Geographical settings also come to play – when discussing this issue. For example, youth from urban regions seem to understand the condition at hand, while those in rural areas lack or can’t exhibit any knowledge of this disease.
It will profit one to know that knowledge of HPT among the youth globally remains unsatisfactory and therefore hollers for education and sensitization among the youth. This has contributed hugely to the sudden surge of the condition among the youth.
Preventive Measures.
Looking at its unnerving complications, more than 40% of the youth who get exposed stand the chance of getting organ damage —- Any preventive educative program should be tailored to the child, and their knowledge of the programs should constantly be accessed to know one’s understanding of the condition.
It is necessary to conduct blood pressure tests during check-ups in medical centers and put practice and theory on HPT into one. In addition, health practitioners should be charged to check the Blood pressure of young adolescents below the age of 17 to prevent late diagnosis and management of the condition. This will save young people from dire complications.
Education on adverse effects of sedentary lifestyles.
The youth should be educated on the significance of good health and lifestyle. Such consciousness and cognitions are much needed at this crucial point to redeem several young people who are exposed.

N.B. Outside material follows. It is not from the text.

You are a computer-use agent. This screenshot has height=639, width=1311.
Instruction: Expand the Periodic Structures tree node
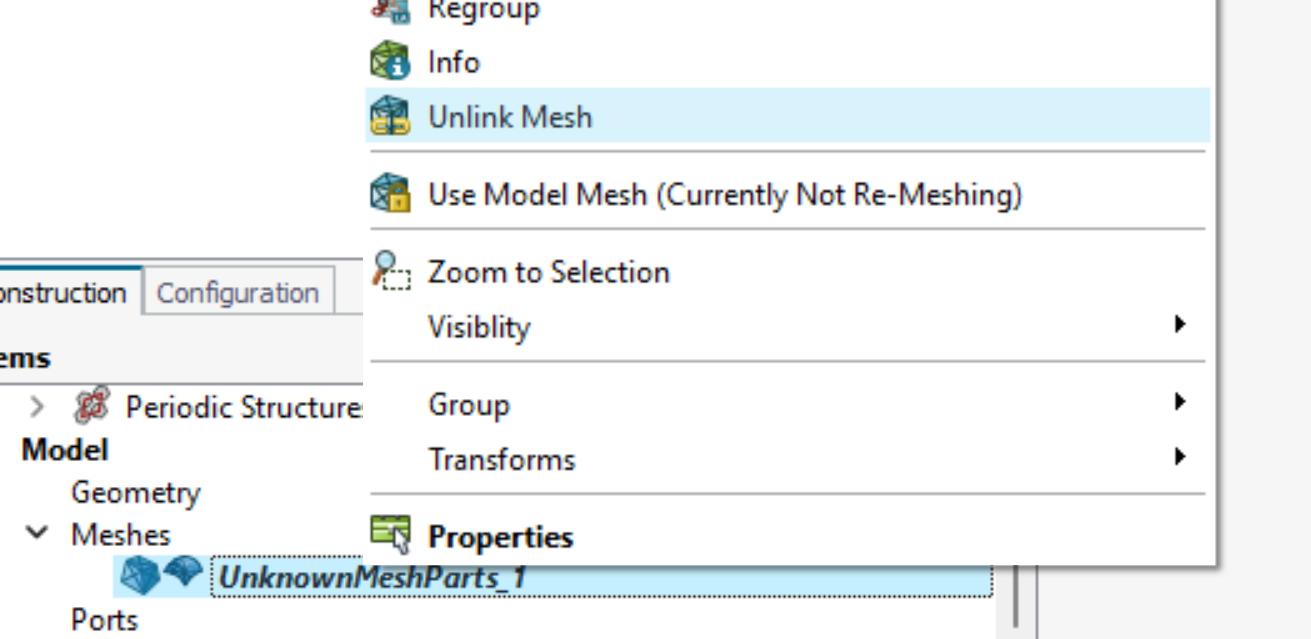[37, 407]
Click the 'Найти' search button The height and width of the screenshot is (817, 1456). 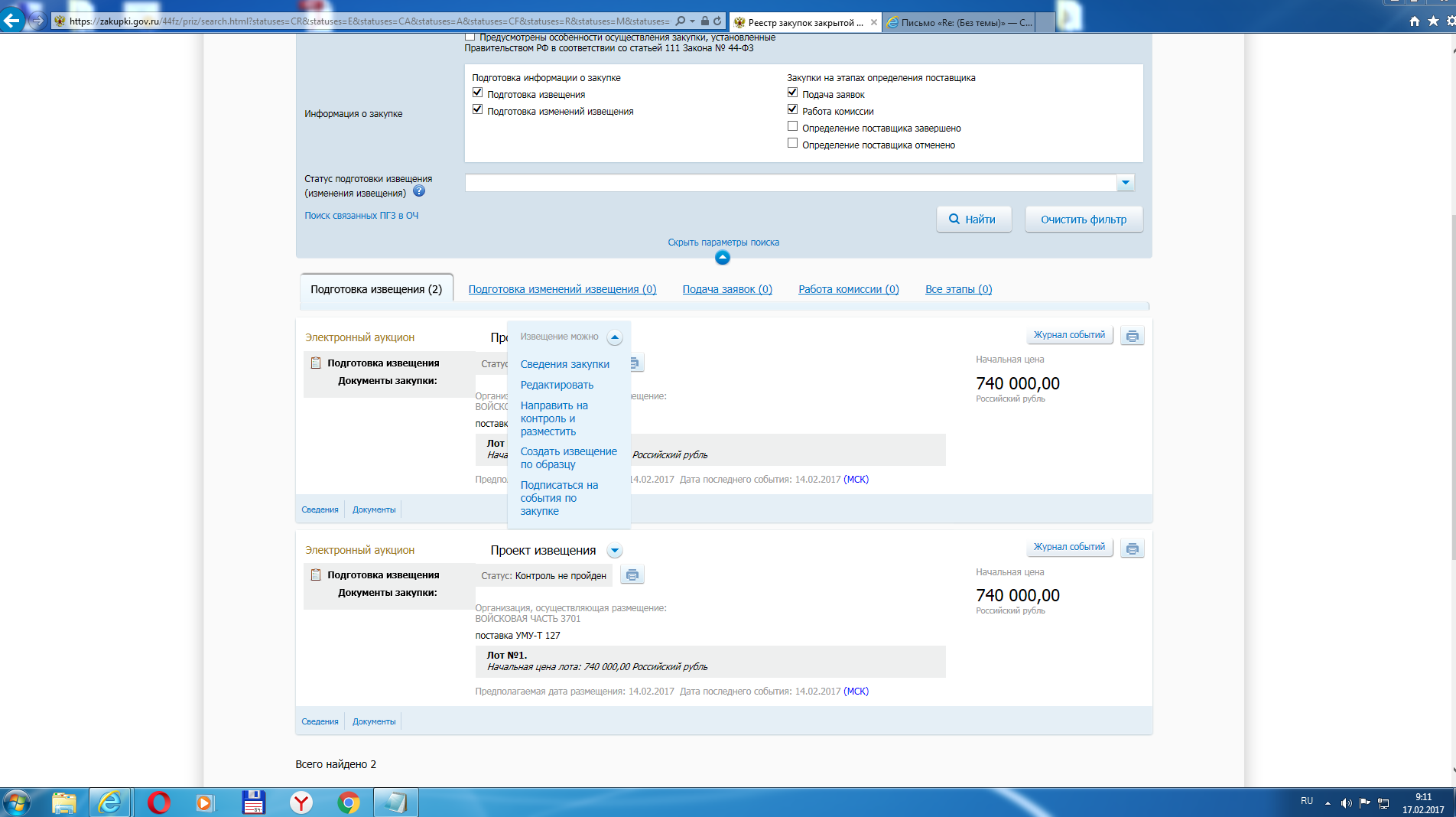973,220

Therefore, a good lifestyle devoid of indecent practices, such as smoking, alcoholism, tobacco abuse, and less or no physical exercise, should be adopted wholly to minimize the risk and level of exposure to this non-communicable disease.
To conclude, knowledge about Hypertension among young people remains insufficient, which suggests the urgency for routine education in this area, especially on its clinical signs and symptoms.
Factoring blood pressure measurement and education on family history and how people get exposed in this line in our daily primary education on Hypertension will help.
Particular attention should be paid to strengthening “health” as a personal value and building young people’s sense of personal competence for creating and implementing a healthy lifestyle.